Distinct neuro-inflammatory profile of GAMMs in stroma and tumor nest. a GFAP (magenta) and MHCII (green) label tumor nest and stroma, respectively, as mutually exclusive niches in GBM. COL-IV blood vessels (blue) and cell nuclei (gray) are also marked. b Vascular volume of stroma (MHCII-rich) and tumor nest (GFAP-rich) suggested equal perfusion. c Vessels in stroma (MHCII-rich) have larger calibers than in tumor nest (GFAP-rich). d Segmentation by contour of MHCII (red) and Iba-1 (green) cells from a GBM confocal stack. DAPI was used as counterstain (cyan). Fluorescence intensity of the green and red channels plotted in MHCIIHigh and MHCIILow profiles. e Top panels show confocal alpha-blended images of Iba-1 (green) and MHCII (red) labeling combination in GBM samples to visualize colocalizing cells (yellow: colocalization). Bottom panels show a high-resolution optical slide of an Iba-1/MHCII-expressing GAMM. DAPI (blue) was used for counterstaining. f Categorization of segmented MHCII+ cells according to MHCII intensity. Selection of segmented Iba-1+ with high intensity of MHCII. g Left. Cytohistometry graph of Iba-1+ (green) and MHCII+ (red) cells showing the selection of Iba-1+/MHCIIHigh (white) as stromal GAMMs. Right. Selected cells highlighted in the image (yellow). h Diagram of the GAMM neuroinflammatory profile distribution in tumor nest and stroma

Both areas were equally perfused by blood vessels as COL-IV isosurfaces revealed similar volumetric parameters in each, although, the caliber of vessels within MHCII-rich regions was higher (Fig. 8c). To validate the differential expression of MHCII in GAMMs, we combined Iba-1 and MHCII labeling. Cells were contoured in confocal stacks and the level of MHCII fluorescence was sufficient to discriminate two subpopulations of Iba-1+ cells according to the fluorescence intensity of MHCII channel (Fig. 8d). At higher resolution, both GAMM subpopulations could be easily identified (Fig. 8e). Then, by creating cell-size isosurfaces, histocytometry plots could be generated, allowing us to sort Iba-1+ MHCIIHigh stromal GAMMs (Fig. 8f and g).

Stroma in GBM has scarcely been investigated, and although it is thought to be mostly composed of GAMMs [7], its topographical differentiation from the tumor nest is still unclear. This method allows the use of a marker that may separate the populations of the two environments (Fig. 8h).

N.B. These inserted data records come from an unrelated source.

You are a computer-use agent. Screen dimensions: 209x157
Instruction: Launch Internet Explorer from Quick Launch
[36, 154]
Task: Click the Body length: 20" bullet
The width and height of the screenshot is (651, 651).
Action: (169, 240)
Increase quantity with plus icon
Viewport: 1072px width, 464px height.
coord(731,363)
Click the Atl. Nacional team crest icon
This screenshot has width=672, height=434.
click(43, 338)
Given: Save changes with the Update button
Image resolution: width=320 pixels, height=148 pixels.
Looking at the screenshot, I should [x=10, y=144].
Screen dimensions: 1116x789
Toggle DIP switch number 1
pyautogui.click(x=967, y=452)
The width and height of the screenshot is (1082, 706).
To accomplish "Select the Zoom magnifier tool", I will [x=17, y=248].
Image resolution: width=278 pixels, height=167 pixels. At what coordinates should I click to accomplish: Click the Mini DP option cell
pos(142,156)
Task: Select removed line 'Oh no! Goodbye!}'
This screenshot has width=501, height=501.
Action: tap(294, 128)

Overall, this resource article provides an atlas-like image collection accompanied by precise measurements of numerical and volumetric parameters. We hope this may help to further understand human GBM microenvironment complexity and to shed light on GBM’s architectural and cellular composition, both of which should be considered for further studies or when taking therapeutic action.

Discussion

We present here a reliable, multicolor labeling method to visualize the cellular microenvironments of GBM three dimensionally. We ruled out other standard multiplex procedures especially those requiring aggressive microwaving of samples in some steps between labeling and staining, which would have damaged the tissue structure in floating, thick 3DBx. Our images and novel analysis shed light on the architectural heterogeneity and cellular complexity of human GBM microenvironments and are made available as a resource for further studies.

Classical GFAP labeling allowed us to identify and map an array of morphological changes in GBM and relationships with blood vessels. Importantly, these changes correlate with vascular heterogeneity, which is characterized by the increase in branching points and variation of calibers.

The detailed analysis of endothelium, basement membrane and astrocytic endfeet show that the structural layers of the BBB are altered in a particular manner, displaying a multilayered fenestration. These results suggest that vascular integrity is compromised in GBM, although this may still be a matter of debate [19, 30]. Most interestingly, this basement membrane and endothelium fenestration in GBM, each with a different disruption pattern, may have important consequences in immune cell permeation.

Our analyses demonstrate that T cells home into the tumor parenchyma and remarkably, tumor proliferation seems to positively correlate with the level of migration of lymphocytes within the tumor. This actually challenges the conception of malfunctioning vessel wall and poor entry of immune cells in tumors [19], as T-cell adhesion and transmigration appear to be functional in GBM. This is actually consistent with previous results from our group, in which we showed that T cells enter the GBM parenchyma as nonproductive lymphocytes in a patrolling mode, displaying a kinaptic state, which entails increased motility and random walking within the tumor [5]. At least for GBM, the BTB does not seem to hamper immune cell infiltration. CD31+ endothelium in GBM appears to function properly as an adhesion layer [23] to facilitate leukocyte diapedesis (including lymphocytes and monocytes) and entry. But most importantly, the endothelial fenestrations that expose the basement membrane to circulating immune cells may also be functional. Lymphocytes can also use these open areas for extravasation since VLA-1 integrins in lymphocytes can directly bind COL-IV to facilitate their infiltration [27, 28].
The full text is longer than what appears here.